Ruaab, an economic empowerment initiative for low-income women in Delhi, stresses the superior ethics of their production mode, which "facilitates linking the women to the mainstream market," while offering a production model that is relatively more transparent than is the case for most other informal garment workers in India. Ruaab negotiates directly with export houses, eliminating the use of intermediaries who would normally take a cut of the women producers' already abysmally low wages. Thus, the program provides certain protections against some of the more predatory actors in the global garment value chain. Organisational links between Ruaab and its parent organizations, SEWA Delhi and SEWA Bharat, also provide women in the Ruaab program access to  other social support services and programs that SEWA offers.

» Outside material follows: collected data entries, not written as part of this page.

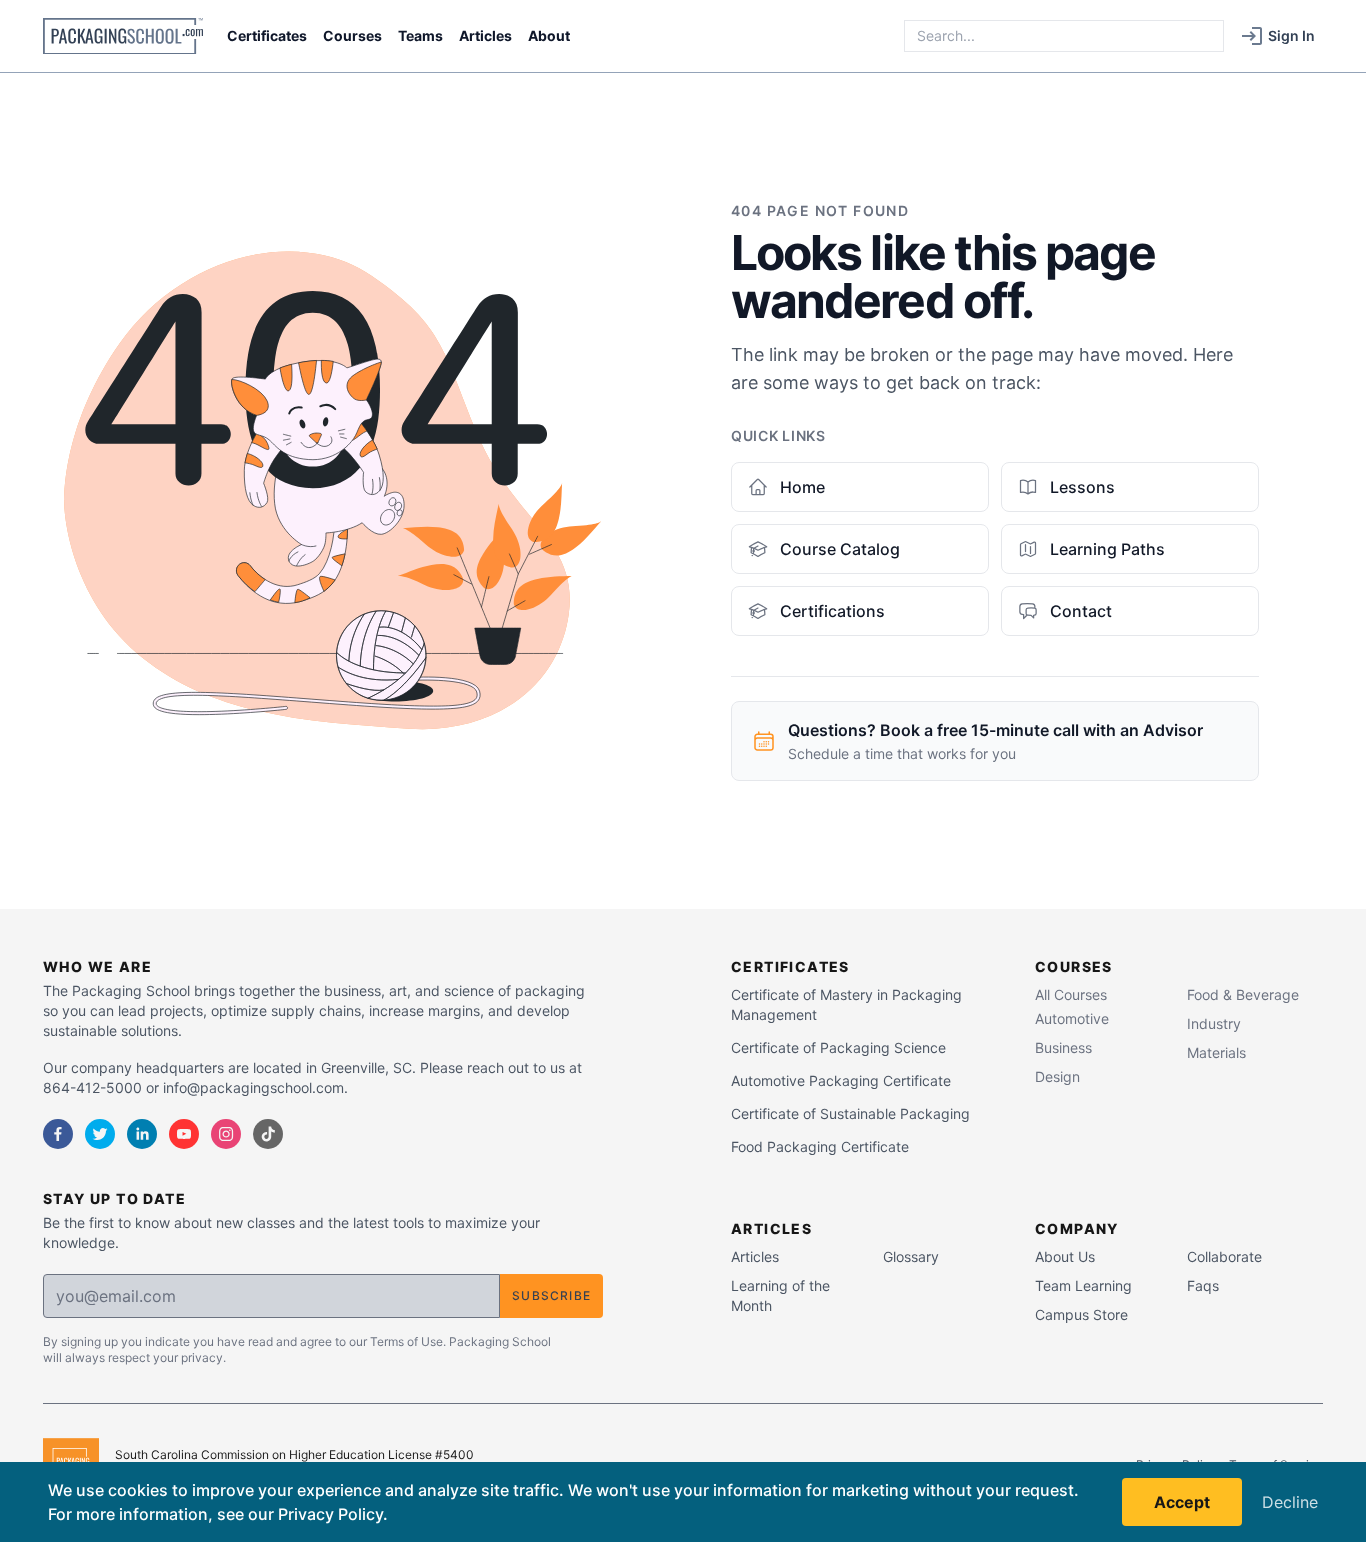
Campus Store (1081, 1314)
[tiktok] (268, 1134)
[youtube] (184, 1134)
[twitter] (100, 1134)
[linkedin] (142, 1134)
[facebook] (58, 1134)
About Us (1065, 1256)
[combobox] (1064, 36)
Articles (485, 35)
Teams (420, 35)
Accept (1182, 1502)
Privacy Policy (330, 1514)
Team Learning (1083, 1285)
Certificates (267, 35)
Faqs (1203, 1285)
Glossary (911, 1256)
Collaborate (1224, 1256)
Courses (352, 35)
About (549, 35)
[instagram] (226, 1134)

However, despite opportunities offered by the program, women in Ruaab remain informal workers with very little social protection and job security. So although multinational clothing companies that are concerned about their public image can take comfort in Ruaab's public promotion of "women's economic empowerment," and the  guarantee of a more ethical and transparent supply chain, Ruaab is an attractive production choice for them precisely because the women producers' labor will be informal, home-based, and poorly compensated. Clothing companies can reap the PR benefits of supporting the image of local women garment producers in Delhi, all the while maintaining the informal labor arrangements that are essential to their own accumulation of wealth. The 61st session of UN Women's Commission on the Status of Women (CSW) is in process in New York this week, with a stated priority theme of women's economic empowerment. But how well will member states, speakers, NGO representatives, and other participants address the inherent dissonance in promoting women's economic empowerment via increased participation in value chains that are built upon undervalued female labor?